La principal dificultad para formar un Gobierno es la necesidad de pactar previamente el correspondiente proyecto político entre quienes, según parece, carecen de la voluntad de pacto o, en todo caso, de los necesarios puentes de diálogo. No se trata simplemente de buscar votos para conseguir una investidura, sino de establecer previamente ese acuerdo entre las principales fuerzas que representan la centralidad de nuestro sistema político —PP, PSOE y Ciudadanos— que permita llevar a cabo este proceso, sin dejar de lado a las restantes fuerzas políticas. Es una hora en la que el interés de todos los ciudadanos debe prevalecer sobre el interés de los partidos políticos, y sus líderes tienen que demostrar talla de estadistas y lo que Galdós llamaría “un recto patriotismo”.

En el inicio de 2016, como resultado de la falta de entendimiento político entre el Gobierno en funciones y la oposición, vivimos el momento más difícil desde la muerte de Franco con excepción de las angustiosas horas del 23-F. No es de extrañar que la situación política haya pasado a ser el problema que más preocupa a los españoles. Haciendo un ejercicio de voluntarismo, la esperanza que nos cabe radica en pensar que la necesidad sustituirá a la virtud, y que lo no logrado en los últimos años podrá alcanzarse gracias a esa capacidad que tenemos los españoles para improvisar lo que no hemos sabido preparar adecuadamente.
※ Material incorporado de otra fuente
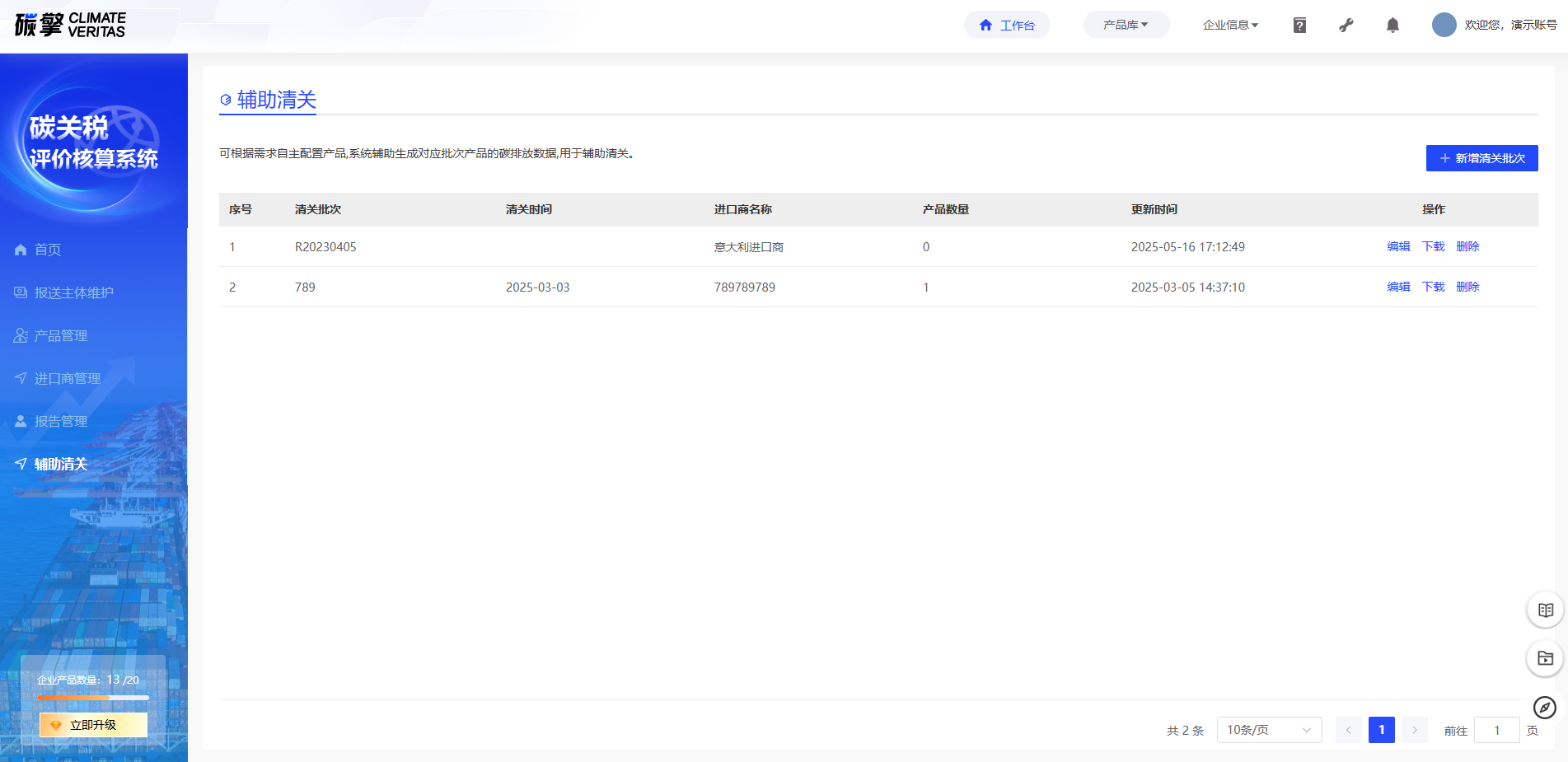The height and width of the screenshot is (762, 1568).
Task: Click the floating compass icon
Action: tap(1544, 708)
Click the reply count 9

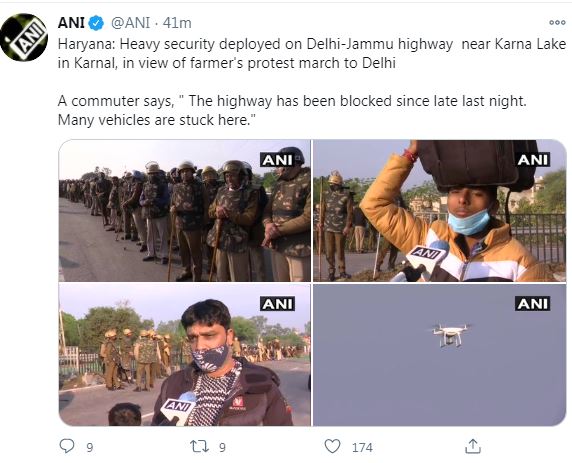coord(90,447)
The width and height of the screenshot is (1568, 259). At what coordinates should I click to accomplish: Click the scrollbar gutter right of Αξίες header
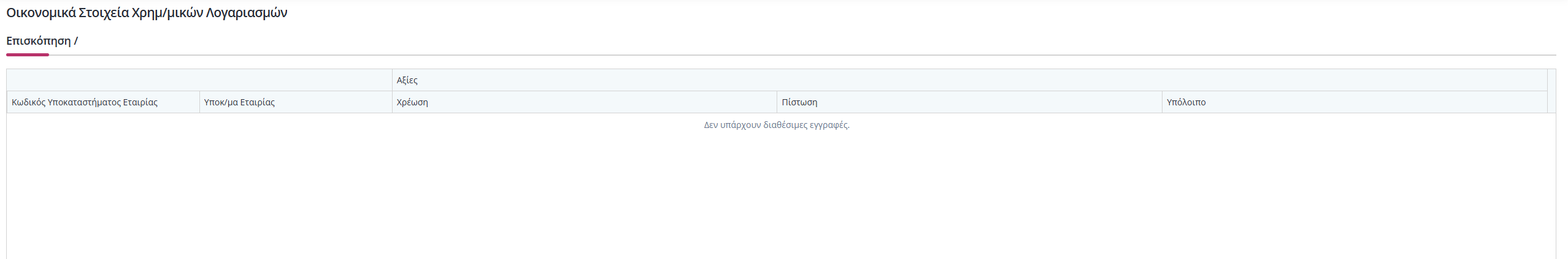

De no ser así, estamos abocados a nuevas elecciones de impredecibles resultados, sobre todo para el PSOE, según apuntan las encuestas.

Ahora todo son incertidumbres, incluyendo las posibles crisis que puedan plantearse en los principales partidos políticos por los pésimos resultados obtenidos. Nuestros políticos no deben olvidar que las sociedades precisan de un margen de certidumbre, y este margen hoy no existe en absoluto. Para que la sociedad española recupere su confianza es necesario que los líderes políticos entiendan responsablemente la naturaleza de las actuales circunstancias y sepan actuar en consecuencia, despejando algunas de estas incertidumbres de manera esperanzadora. En otro caso, como diría el poeta, la desolación y el vértigo se juntarían.

Gregorio Marañón y Bertrán de Lis es académico de número de la Real Academia de Bellas Artes de San Fernando.